What to do: Print every line of the data word for word.
____________________
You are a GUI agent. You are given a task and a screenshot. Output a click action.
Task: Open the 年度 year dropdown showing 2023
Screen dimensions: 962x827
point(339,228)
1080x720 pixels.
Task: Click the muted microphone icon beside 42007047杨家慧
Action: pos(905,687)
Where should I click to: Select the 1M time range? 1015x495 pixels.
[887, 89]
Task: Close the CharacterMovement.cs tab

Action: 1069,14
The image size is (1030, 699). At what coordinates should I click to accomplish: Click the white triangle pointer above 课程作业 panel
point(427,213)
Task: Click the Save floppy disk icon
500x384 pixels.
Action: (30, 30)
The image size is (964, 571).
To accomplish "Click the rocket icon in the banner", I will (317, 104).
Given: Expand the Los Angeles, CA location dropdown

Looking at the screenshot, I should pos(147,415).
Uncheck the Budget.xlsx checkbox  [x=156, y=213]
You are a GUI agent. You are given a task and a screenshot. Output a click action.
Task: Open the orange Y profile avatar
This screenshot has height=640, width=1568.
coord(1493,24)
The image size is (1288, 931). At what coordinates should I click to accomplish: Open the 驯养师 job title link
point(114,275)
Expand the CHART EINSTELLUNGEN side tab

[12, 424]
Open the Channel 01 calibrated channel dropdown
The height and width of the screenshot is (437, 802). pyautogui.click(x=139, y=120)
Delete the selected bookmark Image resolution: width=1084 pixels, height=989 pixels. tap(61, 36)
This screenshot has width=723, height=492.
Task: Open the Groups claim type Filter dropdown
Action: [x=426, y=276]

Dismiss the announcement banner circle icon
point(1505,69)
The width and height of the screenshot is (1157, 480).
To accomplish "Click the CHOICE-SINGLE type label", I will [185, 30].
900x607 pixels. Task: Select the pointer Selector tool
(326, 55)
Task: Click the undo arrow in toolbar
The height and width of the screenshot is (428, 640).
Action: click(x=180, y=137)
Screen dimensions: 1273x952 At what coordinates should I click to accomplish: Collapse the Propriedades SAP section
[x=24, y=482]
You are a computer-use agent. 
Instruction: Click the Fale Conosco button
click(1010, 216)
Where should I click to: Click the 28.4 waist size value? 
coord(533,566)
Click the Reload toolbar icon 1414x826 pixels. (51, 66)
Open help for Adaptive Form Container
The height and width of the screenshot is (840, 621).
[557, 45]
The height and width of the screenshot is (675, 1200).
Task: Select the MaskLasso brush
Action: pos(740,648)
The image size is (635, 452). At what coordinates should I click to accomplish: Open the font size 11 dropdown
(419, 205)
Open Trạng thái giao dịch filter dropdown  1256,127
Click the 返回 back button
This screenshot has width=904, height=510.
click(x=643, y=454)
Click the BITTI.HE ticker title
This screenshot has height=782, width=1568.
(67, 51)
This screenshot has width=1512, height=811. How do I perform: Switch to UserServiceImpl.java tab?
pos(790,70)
____________________
Exercise answer:
You are a GUI agent. You are given a task and a screenshot. Output a click action.
Task: Open the 年度 year dropdown showing 2023
Screen dimensions: 962x827
point(339,228)
1080x720 pixels.
Task: Click the muted microphone icon beside 42007047杨家慧
Action: pos(905,687)
Where should I click to: Select the 1M time range? 1015x495 pixels.
[887, 89]
Task: Close the CharacterMovement.cs tab

Action: 1069,14
The image size is (1030, 699). At what coordinates should I click to accomplish: Click the white triangle pointer above 课程作业 panel
point(427,213)
Task: Click the Save floppy disk icon
500x384 pixels.
Action: (30, 30)
The image size is (964, 571).
To accomplish "Click the rocket icon in the banner", I will (317, 104).
Given: Expand the Los Angeles, CA location dropdown

Looking at the screenshot, I should pos(147,415).
Uncheck the Budget.xlsx checkbox  [x=156, y=213]
You are a GUI agent. You are given a task and a screenshot. Output a click action.
Task: Open the orange Y profile avatar
This screenshot has height=640, width=1568.
coord(1493,24)
The image size is (1288, 931). At what coordinates should I click to accomplish: Open the 驯养师 job title link
point(114,275)
Expand the CHART EINSTELLUNGEN side tab

[12, 424]
Open the Channel 01 calibrated channel dropdown
The height and width of the screenshot is (437, 802). pyautogui.click(x=139, y=120)
Delete the selected bookmark Image resolution: width=1084 pixels, height=989 pixels. tap(61, 36)
This screenshot has width=723, height=492.
Task: Open the Groups claim type Filter dropdown
Action: [x=426, y=276]

Dismiss the announcement banner circle icon
point(1505,69)
The width and height of the screenshot is (1157, 480).
To accomplish "Click the CHOICE-SINGLE type label", I will [185, 30].
900x607 pixels. Task: Select the pointer Selector tool
(326, 55)
Task: Click the undo arrow in toolbar
The height and width of the screenshot is (428, 640).
Action: click(x=180, y=137)
Screen dimensions: 1273x952 At what coordinates should I click to accomplish: Collapse the Propriedades SAP section
[x=24, y=482]
You are a computer-use agent. 
Instruction: Click the Fale Conosco button
click(1010, 216)
Where should I click to: Click the 28.4 waist size value? 
coord(533,566)
Click the Reload toolbar icon 1414x826 pixels. (51, 66)
Open help for Adaptive Form Container
The height and width of the screenshot is (840, 621).
[557, 45]
The height and width of the screenshot is (675, 1200).
Task: Select the MaskLasso brush
Action: pos(740,648)
The image size is (635, 452). At what coordinates should I click to accomplish: Open the font size 11 dropdown
(419, 205)
Open Trạng thái giao dịch filter dropdown  1256,127
Click the 返回 back button
This screenshot has width=904, height=510.
click(x=643, y=454)
Click the BITTI.HE ticker title
This screenshot has height=782, width=1568.
(67, 51)
This screenshot has width=1512, height=811. How do I perform: Switch to UserServiceImpl.java tab?
pos(790,70)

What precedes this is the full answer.